The Enhanced Liver Fibrosis (ELF) score: normal values, influence factors and proposed cut-off values

Abstract

Background & aims: Progressive fibrosis is a major cause of morbidity and mortality in chronic liver disease. To replace liver biopsy for disease staging, multiple serum markers are under evaluation with multiparametric panels yielding the most promising results. The Enhanced Liver Fibrosis (ELF) score is an ECM marker set consisting of tissue inhibitor of metalloproteinases 1 (TIMP-1), amino-terminal propeptide of type III procollagen (PIIINP) and hyaluronic acid (HA) showing good correlations with fibrosis stages in chronic liver disease.

Methods: The ELF score was measured in 400 healthy controls and 79 chronic hepatitis C patients using an ADVIA Centaur automated system. The ELF score was calculated using the published algorithm combining TIMP-1, PIIINP and HA values. Patients' fibrosis stage was defined histologically. ROC analyses were performed to study marker validity. Reference values and influence factors for the ELF score were validated.

Results: ELF score reference values ranged from 6.7 to 9.8 and were significantly higher for men vs. women (7.0-9.9 vs. 6.6-9.3, respectively). Afternoon values were slightly higher than morning values (6.7-9.9 vs. 6.6-9.5, respectively). Age was a notable influence factor.
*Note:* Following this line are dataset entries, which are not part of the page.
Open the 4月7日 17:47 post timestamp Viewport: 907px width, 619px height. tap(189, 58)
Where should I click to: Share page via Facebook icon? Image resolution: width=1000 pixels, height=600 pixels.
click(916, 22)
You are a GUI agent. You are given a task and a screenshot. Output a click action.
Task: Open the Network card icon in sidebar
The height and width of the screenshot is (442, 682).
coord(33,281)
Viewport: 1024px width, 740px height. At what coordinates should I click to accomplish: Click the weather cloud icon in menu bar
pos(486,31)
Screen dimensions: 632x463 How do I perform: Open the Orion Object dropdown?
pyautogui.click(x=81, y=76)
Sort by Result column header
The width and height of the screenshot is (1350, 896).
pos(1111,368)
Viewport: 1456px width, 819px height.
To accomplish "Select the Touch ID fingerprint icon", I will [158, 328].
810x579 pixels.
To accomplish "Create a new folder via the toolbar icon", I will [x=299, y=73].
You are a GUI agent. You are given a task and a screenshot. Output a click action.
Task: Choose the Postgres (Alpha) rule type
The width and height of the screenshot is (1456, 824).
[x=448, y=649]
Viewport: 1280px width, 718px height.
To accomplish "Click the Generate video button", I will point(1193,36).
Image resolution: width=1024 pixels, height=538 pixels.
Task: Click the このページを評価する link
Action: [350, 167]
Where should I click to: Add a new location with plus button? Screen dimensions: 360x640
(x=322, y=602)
We identified three cut-off values: 7.7 for a high sensitivity exclusion of fibrosis, 9.8 for a high specificity identification of fibrosis (sensitivity 69%, specificity 98% for moderate fibrosis), and 11.3 to discriminate cirrhosis (sensitivity 83%, specificity 97%). ELF score validity was superior to the results of the single tests.

Conclusions: The ELF score can predict moderate fibrosis and cirrhosis. However, influence factors such as gender and age need to be taken into account.

Keywords: ALT; AP; AST; AUC; CHC; CI; Cirrhosis; ECM; ELF; ELF score; HA; HCV; HSC; Hyaluronate; Hyaluronic acid; Kcal; Liver fibrosis; PIIINP; ROC; TIMP; TIMP-1; alanine aminotransferase; alkaline phosphatase; amino-terminal propeptide of type III procollagen; area under the curve.; aspartate aminotransferase; chronic hepatitis C; confidence interval; enhanced liver fibrosis; extracellular matrix; gamma-glutamyltransferase; hepatic stellate cells; hepatitis C virus; hyaluronic acid; kilocalories; receiver operating characteristics; tissue inhibitor of metalloproteinases 1; γGT.